Select and copy out every line in the records containing "breadcrumb".
[Source records — start]
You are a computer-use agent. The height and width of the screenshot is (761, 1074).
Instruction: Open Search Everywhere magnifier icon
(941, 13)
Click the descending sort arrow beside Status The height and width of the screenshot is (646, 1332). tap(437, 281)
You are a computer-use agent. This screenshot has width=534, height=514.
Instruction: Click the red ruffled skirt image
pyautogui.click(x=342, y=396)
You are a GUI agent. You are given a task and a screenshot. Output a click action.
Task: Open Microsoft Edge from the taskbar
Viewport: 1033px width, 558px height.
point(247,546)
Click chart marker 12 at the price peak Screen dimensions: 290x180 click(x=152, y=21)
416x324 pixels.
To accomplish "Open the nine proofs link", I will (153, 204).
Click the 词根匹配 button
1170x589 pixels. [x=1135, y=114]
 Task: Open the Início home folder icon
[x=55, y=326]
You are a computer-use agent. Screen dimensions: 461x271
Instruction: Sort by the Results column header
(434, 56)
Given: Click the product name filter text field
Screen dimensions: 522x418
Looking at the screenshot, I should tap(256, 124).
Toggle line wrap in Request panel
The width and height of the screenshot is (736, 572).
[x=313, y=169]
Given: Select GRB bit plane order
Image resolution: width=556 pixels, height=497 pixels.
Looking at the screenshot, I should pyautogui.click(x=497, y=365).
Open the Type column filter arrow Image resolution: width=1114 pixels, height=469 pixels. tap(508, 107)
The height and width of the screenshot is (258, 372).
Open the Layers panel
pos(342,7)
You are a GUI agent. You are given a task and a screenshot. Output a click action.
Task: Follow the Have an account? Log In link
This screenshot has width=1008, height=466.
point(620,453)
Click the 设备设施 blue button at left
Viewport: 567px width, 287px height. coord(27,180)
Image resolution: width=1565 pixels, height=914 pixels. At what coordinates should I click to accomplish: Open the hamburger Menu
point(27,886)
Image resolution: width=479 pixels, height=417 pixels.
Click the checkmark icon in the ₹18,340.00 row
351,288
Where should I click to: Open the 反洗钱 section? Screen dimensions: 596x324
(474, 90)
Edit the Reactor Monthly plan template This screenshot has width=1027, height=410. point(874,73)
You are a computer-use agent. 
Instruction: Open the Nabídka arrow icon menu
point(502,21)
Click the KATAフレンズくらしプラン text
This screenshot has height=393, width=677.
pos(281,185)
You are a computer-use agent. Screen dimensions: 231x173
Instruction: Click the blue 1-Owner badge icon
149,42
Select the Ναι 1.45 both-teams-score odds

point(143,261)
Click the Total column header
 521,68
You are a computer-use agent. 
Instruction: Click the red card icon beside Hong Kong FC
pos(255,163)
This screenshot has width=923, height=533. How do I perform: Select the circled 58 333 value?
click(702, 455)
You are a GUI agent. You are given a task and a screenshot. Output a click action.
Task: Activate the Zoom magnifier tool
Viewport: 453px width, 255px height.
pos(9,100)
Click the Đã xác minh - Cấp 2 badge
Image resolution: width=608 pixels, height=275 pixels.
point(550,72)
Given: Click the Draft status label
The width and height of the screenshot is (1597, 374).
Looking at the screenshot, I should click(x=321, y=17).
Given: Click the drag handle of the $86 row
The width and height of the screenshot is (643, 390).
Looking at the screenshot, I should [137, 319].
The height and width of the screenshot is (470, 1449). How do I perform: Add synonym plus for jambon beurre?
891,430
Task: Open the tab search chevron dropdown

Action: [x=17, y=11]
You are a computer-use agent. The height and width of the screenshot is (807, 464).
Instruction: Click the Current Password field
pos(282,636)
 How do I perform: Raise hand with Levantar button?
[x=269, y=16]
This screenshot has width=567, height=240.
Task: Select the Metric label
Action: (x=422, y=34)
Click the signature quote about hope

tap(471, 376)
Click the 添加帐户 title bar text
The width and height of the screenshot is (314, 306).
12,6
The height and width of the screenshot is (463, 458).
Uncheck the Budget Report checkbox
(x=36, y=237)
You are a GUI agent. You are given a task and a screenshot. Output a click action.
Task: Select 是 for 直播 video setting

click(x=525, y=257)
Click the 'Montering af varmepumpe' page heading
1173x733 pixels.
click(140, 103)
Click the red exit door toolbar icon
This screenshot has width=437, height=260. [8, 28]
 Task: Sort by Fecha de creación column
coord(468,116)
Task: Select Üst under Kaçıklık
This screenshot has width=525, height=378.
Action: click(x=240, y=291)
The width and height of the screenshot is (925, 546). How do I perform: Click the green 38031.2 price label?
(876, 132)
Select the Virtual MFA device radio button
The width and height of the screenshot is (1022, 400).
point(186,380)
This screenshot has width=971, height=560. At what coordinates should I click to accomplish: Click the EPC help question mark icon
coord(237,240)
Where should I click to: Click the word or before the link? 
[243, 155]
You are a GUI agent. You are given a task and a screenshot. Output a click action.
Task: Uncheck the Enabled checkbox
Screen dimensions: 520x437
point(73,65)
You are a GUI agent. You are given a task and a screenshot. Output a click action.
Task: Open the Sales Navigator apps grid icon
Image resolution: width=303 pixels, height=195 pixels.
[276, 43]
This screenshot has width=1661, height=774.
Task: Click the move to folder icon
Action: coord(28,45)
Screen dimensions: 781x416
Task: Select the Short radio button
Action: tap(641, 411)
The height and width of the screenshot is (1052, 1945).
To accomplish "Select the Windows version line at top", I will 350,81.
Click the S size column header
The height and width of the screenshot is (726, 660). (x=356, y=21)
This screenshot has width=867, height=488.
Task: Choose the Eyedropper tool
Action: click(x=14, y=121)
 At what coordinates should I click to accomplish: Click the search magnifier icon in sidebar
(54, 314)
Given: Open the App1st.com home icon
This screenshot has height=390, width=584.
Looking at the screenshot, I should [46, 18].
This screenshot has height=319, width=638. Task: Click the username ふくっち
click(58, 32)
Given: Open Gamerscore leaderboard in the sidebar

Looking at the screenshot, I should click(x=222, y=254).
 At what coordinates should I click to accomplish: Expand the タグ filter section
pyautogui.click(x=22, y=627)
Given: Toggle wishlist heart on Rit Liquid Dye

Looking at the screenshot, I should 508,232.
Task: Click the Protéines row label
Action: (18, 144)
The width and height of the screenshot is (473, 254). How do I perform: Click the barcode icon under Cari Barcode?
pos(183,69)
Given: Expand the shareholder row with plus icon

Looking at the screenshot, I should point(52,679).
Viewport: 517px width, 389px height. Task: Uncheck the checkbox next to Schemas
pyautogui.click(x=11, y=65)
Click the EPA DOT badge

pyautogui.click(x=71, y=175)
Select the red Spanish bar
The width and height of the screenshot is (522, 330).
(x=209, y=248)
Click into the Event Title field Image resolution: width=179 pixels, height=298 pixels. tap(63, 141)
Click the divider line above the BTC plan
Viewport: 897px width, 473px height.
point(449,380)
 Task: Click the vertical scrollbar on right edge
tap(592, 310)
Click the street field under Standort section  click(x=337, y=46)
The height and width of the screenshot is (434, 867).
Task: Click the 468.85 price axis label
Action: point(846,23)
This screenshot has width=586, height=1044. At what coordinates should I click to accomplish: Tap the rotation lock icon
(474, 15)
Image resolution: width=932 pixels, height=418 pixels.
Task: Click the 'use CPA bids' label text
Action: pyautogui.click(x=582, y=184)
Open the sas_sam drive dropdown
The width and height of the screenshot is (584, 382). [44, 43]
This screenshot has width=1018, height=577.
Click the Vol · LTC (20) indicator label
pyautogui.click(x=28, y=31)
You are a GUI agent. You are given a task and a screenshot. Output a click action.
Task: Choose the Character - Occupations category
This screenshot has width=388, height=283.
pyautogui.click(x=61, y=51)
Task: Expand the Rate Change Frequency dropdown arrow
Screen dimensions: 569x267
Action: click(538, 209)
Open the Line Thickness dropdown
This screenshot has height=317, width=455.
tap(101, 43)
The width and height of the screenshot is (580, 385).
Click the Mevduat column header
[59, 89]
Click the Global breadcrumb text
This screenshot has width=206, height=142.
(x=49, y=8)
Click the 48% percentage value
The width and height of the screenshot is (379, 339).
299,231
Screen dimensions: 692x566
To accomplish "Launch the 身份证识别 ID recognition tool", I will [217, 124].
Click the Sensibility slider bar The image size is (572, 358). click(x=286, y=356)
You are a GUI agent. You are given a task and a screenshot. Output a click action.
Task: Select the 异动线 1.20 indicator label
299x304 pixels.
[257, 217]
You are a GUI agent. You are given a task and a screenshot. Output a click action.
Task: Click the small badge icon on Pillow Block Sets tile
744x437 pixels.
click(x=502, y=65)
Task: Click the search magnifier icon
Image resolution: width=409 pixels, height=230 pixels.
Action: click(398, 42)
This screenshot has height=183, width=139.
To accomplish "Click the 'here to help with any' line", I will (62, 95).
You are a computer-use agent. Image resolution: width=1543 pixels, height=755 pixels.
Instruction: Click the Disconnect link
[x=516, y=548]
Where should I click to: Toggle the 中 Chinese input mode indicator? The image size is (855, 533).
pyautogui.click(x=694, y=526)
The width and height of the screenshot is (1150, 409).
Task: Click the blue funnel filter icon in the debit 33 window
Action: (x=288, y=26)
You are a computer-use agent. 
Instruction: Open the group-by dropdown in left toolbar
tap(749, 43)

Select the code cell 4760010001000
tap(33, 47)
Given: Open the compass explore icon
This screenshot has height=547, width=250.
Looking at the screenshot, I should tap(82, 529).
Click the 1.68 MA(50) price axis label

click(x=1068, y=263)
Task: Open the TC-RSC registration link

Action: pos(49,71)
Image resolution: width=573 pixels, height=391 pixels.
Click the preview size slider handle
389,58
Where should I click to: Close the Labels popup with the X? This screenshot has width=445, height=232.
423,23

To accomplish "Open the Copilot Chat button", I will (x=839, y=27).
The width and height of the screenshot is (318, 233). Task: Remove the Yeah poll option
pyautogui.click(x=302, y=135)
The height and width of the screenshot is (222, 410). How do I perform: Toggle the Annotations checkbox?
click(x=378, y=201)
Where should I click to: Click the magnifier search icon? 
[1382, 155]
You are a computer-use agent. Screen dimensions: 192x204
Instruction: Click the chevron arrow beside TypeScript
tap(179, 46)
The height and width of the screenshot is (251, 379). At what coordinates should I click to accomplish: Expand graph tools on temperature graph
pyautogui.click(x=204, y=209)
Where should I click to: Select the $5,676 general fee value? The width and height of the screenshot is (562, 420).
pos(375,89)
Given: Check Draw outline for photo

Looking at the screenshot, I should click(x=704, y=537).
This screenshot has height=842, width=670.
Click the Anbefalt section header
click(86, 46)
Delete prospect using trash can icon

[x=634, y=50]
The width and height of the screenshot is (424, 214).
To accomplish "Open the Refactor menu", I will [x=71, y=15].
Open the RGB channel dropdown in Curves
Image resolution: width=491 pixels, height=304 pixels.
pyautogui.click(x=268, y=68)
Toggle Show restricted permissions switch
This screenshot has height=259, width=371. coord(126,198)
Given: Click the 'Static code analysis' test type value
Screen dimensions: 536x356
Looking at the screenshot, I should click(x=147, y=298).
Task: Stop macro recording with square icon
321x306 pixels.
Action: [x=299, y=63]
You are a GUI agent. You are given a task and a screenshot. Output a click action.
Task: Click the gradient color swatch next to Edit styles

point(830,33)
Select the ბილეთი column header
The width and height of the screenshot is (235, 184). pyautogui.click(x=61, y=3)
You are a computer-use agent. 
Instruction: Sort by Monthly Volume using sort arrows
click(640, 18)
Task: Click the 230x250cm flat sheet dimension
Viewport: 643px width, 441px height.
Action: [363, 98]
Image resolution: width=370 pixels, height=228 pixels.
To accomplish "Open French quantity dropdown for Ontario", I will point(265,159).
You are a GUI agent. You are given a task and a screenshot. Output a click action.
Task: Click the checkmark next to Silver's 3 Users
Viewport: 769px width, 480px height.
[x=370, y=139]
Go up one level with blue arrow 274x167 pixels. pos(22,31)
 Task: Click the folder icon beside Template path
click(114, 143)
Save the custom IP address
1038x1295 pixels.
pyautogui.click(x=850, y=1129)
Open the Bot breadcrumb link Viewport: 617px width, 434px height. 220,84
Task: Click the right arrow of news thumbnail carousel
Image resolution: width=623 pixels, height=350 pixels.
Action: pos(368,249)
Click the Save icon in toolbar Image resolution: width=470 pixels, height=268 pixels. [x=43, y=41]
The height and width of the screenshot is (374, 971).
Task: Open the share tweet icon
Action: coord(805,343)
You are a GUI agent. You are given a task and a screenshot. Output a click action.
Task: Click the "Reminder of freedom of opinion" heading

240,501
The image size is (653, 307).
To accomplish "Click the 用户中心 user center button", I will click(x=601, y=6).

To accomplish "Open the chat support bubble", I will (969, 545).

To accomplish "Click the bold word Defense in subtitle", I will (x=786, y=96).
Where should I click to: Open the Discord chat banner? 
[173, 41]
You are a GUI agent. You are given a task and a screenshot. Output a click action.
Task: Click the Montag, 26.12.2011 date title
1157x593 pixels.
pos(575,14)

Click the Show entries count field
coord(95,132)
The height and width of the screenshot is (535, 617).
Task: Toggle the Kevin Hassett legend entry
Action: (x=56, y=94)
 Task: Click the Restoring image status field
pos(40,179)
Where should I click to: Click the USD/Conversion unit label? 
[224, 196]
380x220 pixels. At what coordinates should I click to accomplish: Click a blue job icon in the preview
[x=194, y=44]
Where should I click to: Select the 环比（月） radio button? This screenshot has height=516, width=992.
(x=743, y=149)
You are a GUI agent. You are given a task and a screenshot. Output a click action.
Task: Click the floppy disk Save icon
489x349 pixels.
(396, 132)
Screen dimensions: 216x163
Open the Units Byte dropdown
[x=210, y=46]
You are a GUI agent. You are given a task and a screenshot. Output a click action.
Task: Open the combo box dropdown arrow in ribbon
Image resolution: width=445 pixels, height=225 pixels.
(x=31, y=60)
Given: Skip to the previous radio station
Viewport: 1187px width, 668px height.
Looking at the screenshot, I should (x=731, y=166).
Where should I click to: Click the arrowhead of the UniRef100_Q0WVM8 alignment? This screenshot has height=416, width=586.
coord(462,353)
[Source records — finish]
Output for this exercise
Click the Global breadcrumb text
Open the Bot breadcrumb link Viewport: 617px width, 434px height. 220,84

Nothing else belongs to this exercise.